(Stored data)
* * * * * * *
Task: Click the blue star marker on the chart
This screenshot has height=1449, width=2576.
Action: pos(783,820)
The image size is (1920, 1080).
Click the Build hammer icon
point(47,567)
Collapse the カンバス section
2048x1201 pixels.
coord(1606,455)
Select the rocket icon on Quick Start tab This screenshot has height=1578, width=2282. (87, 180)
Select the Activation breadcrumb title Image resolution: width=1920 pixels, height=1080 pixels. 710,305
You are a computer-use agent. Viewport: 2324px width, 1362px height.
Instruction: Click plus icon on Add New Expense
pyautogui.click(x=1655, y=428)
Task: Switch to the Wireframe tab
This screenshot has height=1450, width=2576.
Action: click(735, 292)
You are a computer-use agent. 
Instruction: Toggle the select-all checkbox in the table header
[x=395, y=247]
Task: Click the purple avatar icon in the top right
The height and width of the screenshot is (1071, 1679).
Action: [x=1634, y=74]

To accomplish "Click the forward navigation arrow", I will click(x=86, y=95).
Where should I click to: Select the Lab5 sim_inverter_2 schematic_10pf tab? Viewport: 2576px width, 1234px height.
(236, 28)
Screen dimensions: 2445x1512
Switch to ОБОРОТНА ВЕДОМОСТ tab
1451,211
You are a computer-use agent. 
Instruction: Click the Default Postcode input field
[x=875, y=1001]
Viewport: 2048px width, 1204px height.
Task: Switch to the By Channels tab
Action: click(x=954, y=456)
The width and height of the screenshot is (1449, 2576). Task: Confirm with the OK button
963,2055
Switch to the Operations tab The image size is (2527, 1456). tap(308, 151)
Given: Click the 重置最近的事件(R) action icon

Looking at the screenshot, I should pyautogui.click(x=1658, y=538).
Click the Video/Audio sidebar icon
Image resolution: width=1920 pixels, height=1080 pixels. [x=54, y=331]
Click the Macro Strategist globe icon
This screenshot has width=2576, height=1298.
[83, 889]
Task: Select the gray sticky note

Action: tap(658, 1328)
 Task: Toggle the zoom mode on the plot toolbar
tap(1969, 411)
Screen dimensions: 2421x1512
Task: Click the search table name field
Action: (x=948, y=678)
* * * * * * *
▶ Task description:
From the records above, print only the lines between the one holding "This screenshot has height=1449, width=2576." and the one holding "Select the Activation", inclusive, exactly as they stand.

▶ Reply to the task:
This screenshot has height=1449, width=2576.
Action: pos(783,820)
The image size is (1920, 1080).
Click the Build hammer icon
point(47,567)
Collapse the カンバス section
2048x1201 pixels.
coord(1606,455)
Select the rocket icon on Quick Start tab This screenshot has height=1578, width=2282. (87, 180)
Select the Activation breadcrumb title Image resolution: width=1920 pixels, height=1080 pixels. 710,305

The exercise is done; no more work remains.